American author (born 1944)

Clyde Edgerton (born May 20, 1944) is an American author and academic from North Carolina. He has published a dozen books, most of them novels, three of which have been adapted for film. He was a professor at the University of North Carolina Wilmington, where he taught creative writing for 26 years.

==Early life==

Edgerton was born in Durham, North Carolina on May 20, 1944. His parents were Truma and Ernest Edgerton, who came from families of cotton and tobacco farmers, respectively. He grew up in Bethesda, Durham County, North Carolina was a fundamentalist Baptist. His distant cousin is author Sylvia Wilkerson.

In 1962 Edgerton enrolled at the University of North Carolina at Chapel Hill, eventually graduating in English in 1966. During this time he was a student in the Air Force ROTC program where he learned to fly a small plane. After graduating, he entered the United States Air Force and served five years, from 1966 to 1971, as a fighter pilot in Southeast Asia during the Vietnam War.

After his time in service, Edgerton returned the University of North Carolina at Chapel Hill and graduated with master's degree and Ph.D. in English education. While in graduate school, he taught English at his former high school.

== Career ==

=== Academia ===
Edgerton became a teacher of English education at Campbell University in Buies Creek, North Carolina. Because the college administration was offended by His fictional portrayal of Free Will Baptists in Raney, the novel led to a controversy that resulted in Edgerton's leaving the teaching staff at Campbell University.

Edgerton then taught at St. Andrews Presbyterian College in Laurinburg, North Carolina.
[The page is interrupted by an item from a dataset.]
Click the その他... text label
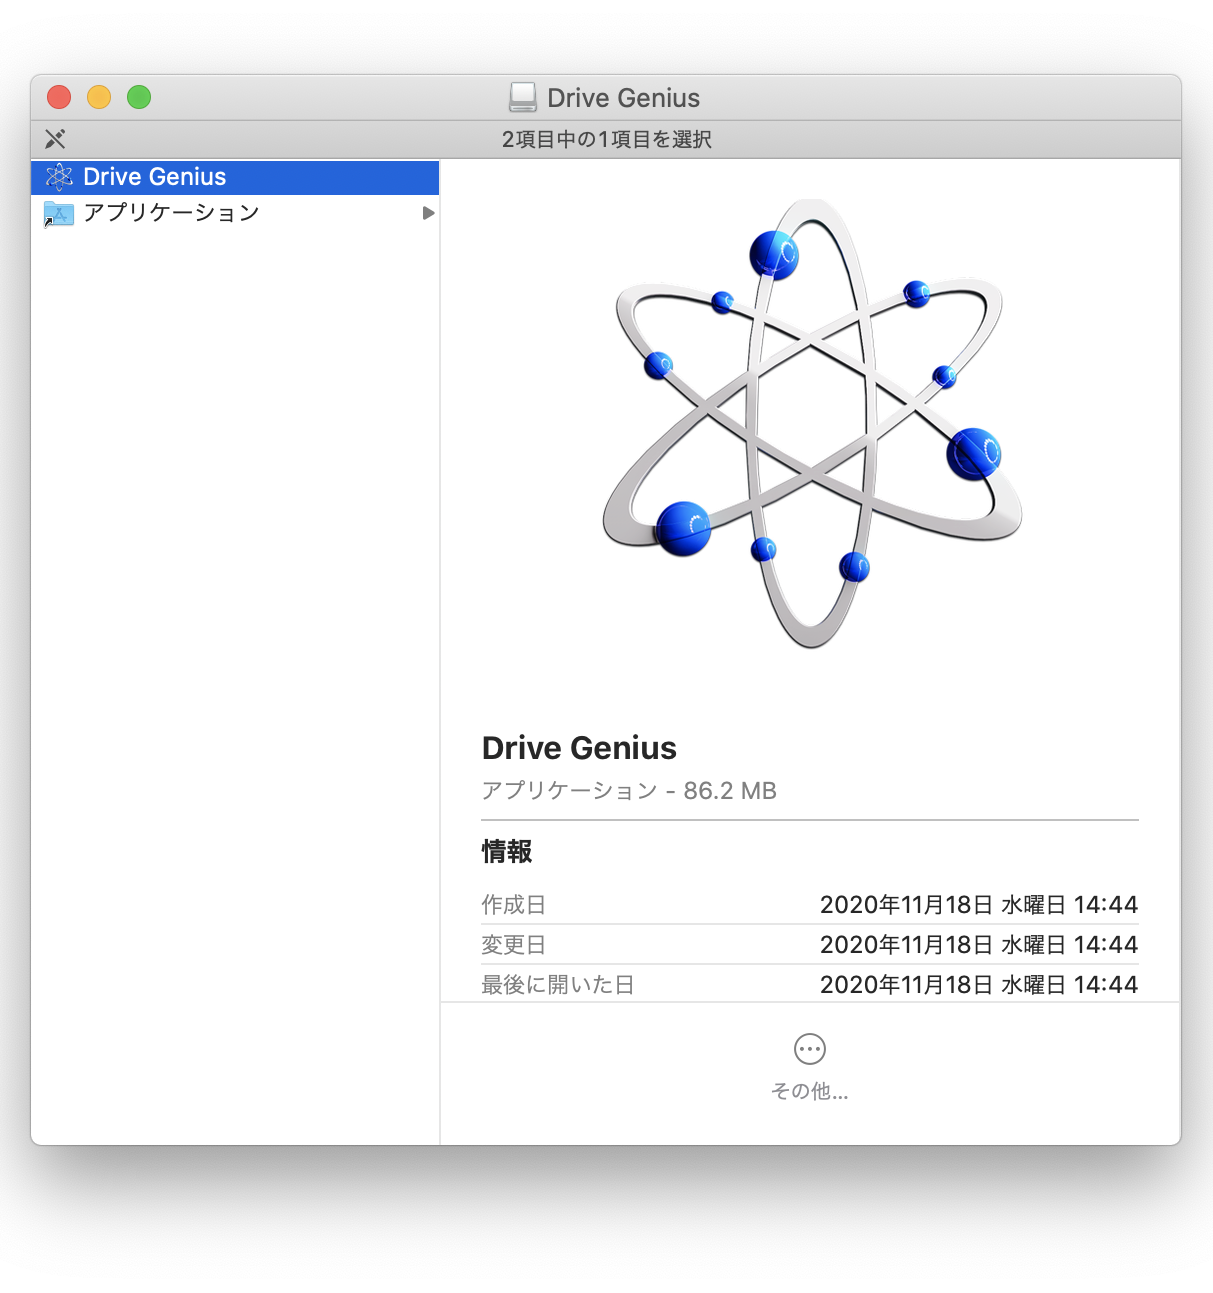 [809, 1091]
Later, he taught and Duke University in Durham, North Carolina and at Millsaps College in Jackson, Mississippi. He became a professor at the University of North Carolina Wilmington in 1998, where he taught creative writing for 26 years before retiring as the Kenan Distinguished Professor in Creative Writing in 2024.

=== Writing ===
Edgerton decided to become a fiction writer on May 14, 1978, after watching Eudora Welty read a short story on public television. He started out writing short stories while teaching at Campbell University.

Edgerton's first novel, Raney, the plot of which revolves around the marriage of a Free Will Baptist and an Episcopalian, was published in 1985. His next novel, Walking Across Egypt, was published in 1987. This was followed by The Floatplane Notebooks in 1988, Killer Diller in 1991, In Memory of Junior in 1992, and Redeye: A Western in 1995. Night Train, was published in 2011 and follows two friends—one White and one Black—in the segregated South of the 1960s.
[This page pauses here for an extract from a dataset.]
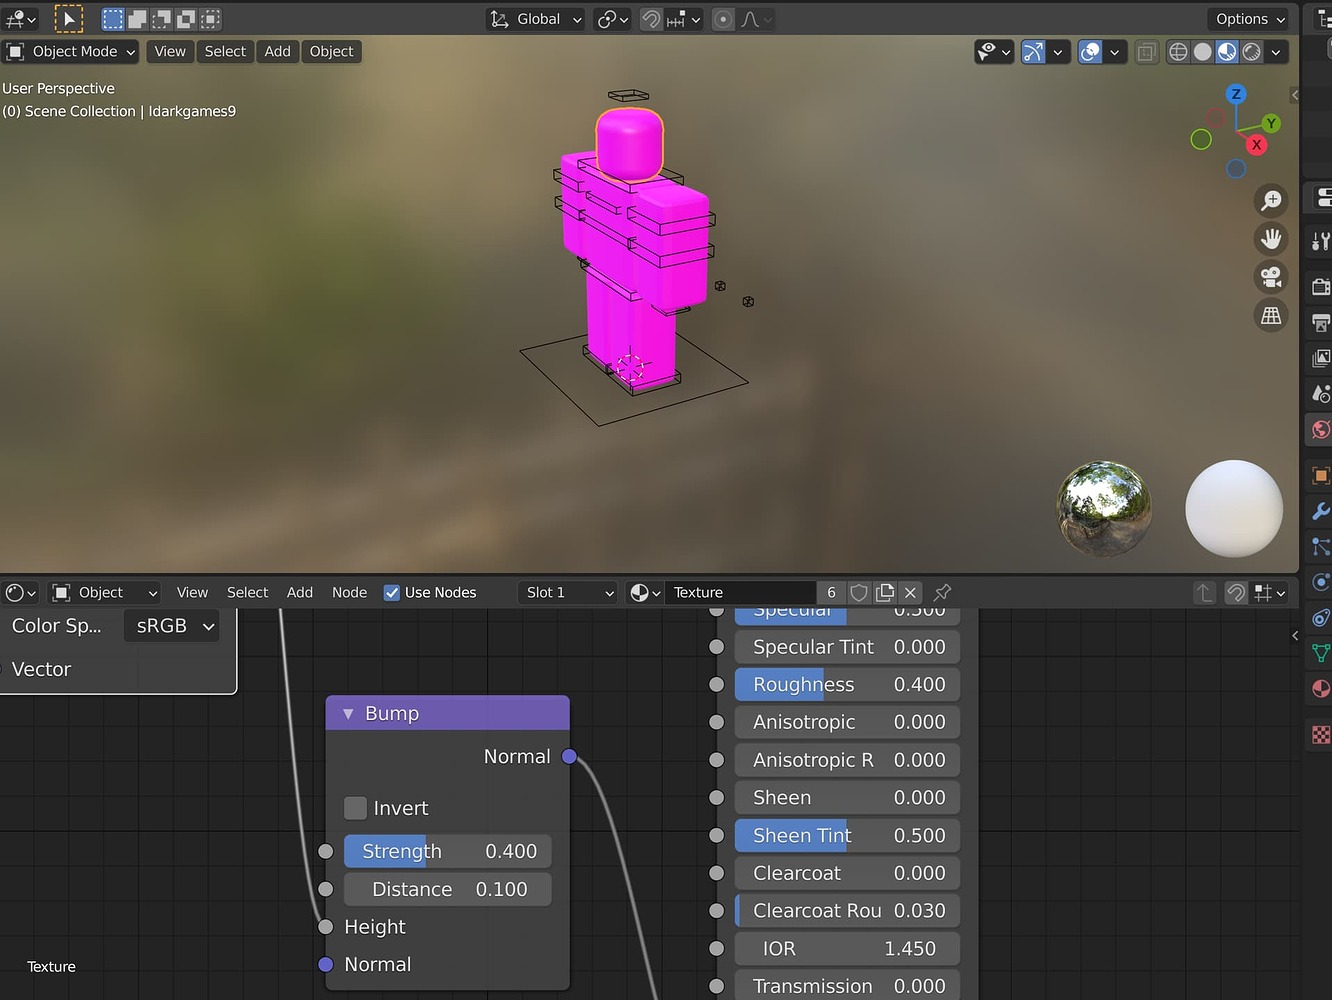Open the World properties tab
This screenshot has height=1000, width=1332.
coord(1319,430)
His novels Raney, Walking Across Egypt, and The Floatplane Notebooks were banned in some schools.

== Awards and honors ==
- Five Notable Books from The New York Times
- Guggenheim Fellowship for Creative Arts
- Lyndhurst Fellowship
- Fellowship of Southern Writers
- Distinguished Alumni Award from the Education Department, University of North Carolina at Chapel Hill
- North Carolina Award for Literature (1997)
- Thomas Wolfe Prize, University of North Carolina at Chapel Hill, 2015
- North Carolina Literary Hall of Fame (2016)
- He has a street named after him in Kernersville, North Carolina
- Honorary doctorate, University of North Carolina at Asheville
- Honorary doctorate, St. Andrews Presbyterian College

== Personal life ==
In the later 1970s and 1980s, Edgerton lived in Apex, North Carolina. He purchased a 1946 Piper Super Cruiser that he named "Annabelle" in 1989. He crashed the airplane in January 1991.
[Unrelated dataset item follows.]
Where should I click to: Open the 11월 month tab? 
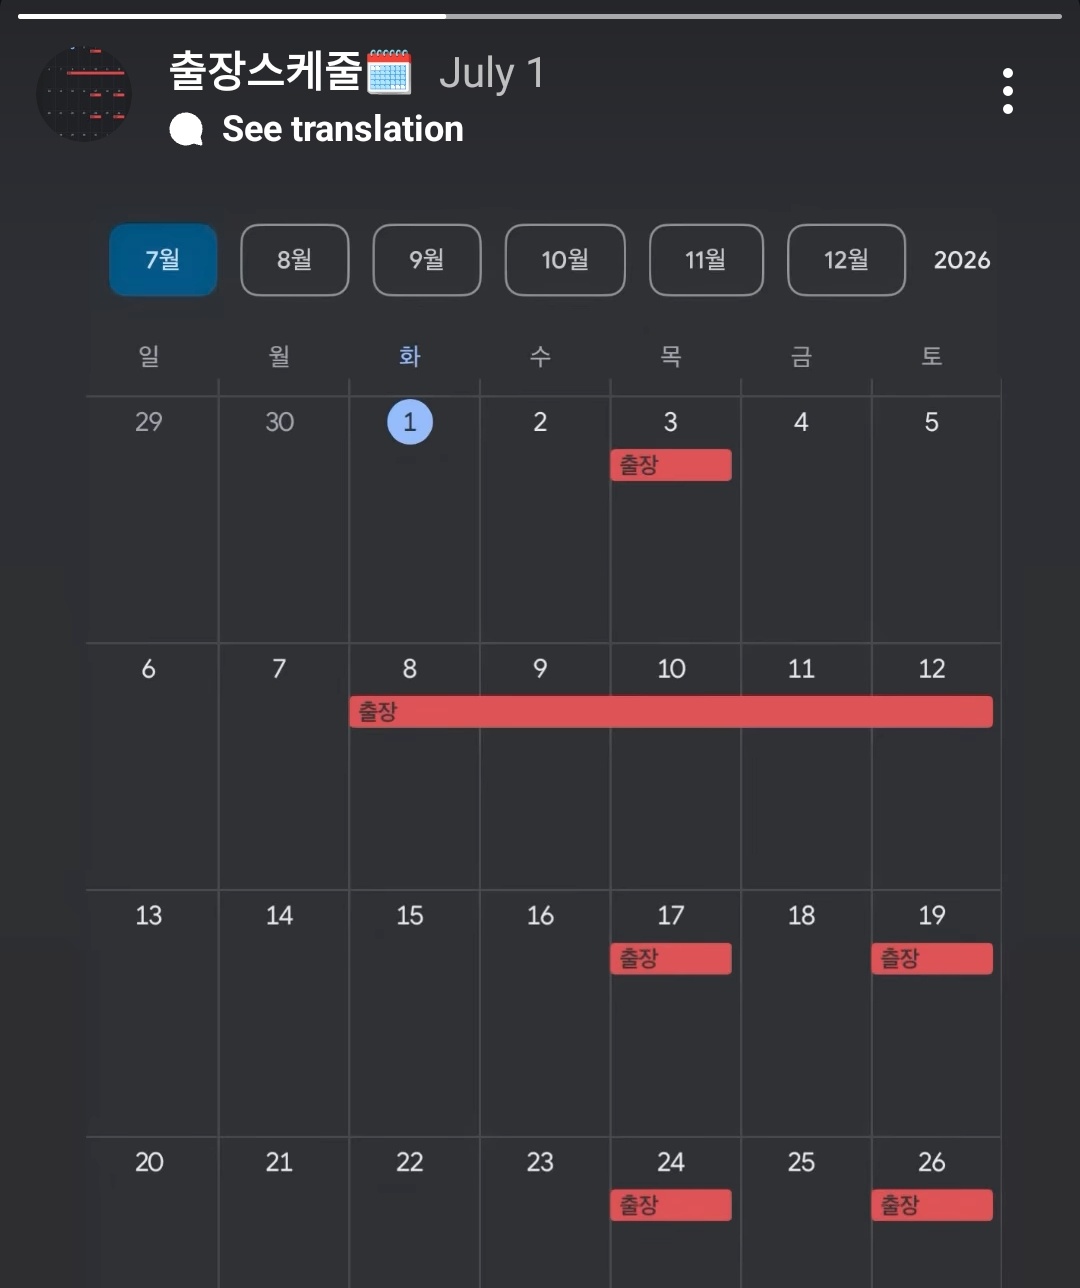706,260
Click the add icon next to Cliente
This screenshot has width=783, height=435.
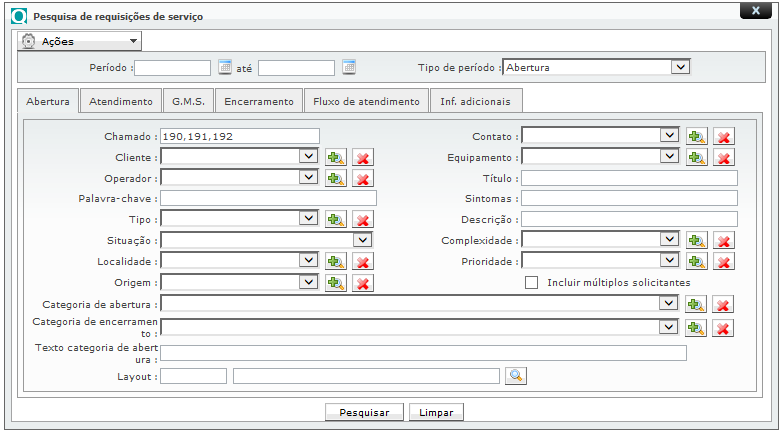tap(336, 157)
Edgerton is married and lives with his wife and their children in Wilmington, North Carolina. He served as the chair of the Arts Council in Wilmington, North Carolina. He is also a singer and songwriter. He plays the guitar, banjo, and piano.

== Selected works ==

=== Novels ===
- Raney (Algonquin Books, 1985)
- Walking Across Egypt (1987)
- The Floatplane Notebooks (1988)
- Killer Diller (1991)
- In Memory of Junior (1992)
- Redeye (1995)
- Where Trouble Sleeps (1997)
- Lunch at the Piccadilly (2003)
- The Bible Salesman (2008)
- The Night Train (2011)

=== Nonfiction and memoir ===

- Solo: My Adventure in the Air (2005; non-fiction memoir of his fighter pilot career)
- Papadaddy's Book for New Fathers: Advice to Dads of All Ages (2013)

=== Short stories ===

- "Changing Names". New Stories from the South: The Year's Best, 1990 (Algonquin Books)

==Adaptations==
Three of Edgerton's novels have been adapted to film:
- Raney (1997)
- Walking Across Egypt (1999)
- Killer Diller (2004), in which Edgerton had a cameo as a faculty member.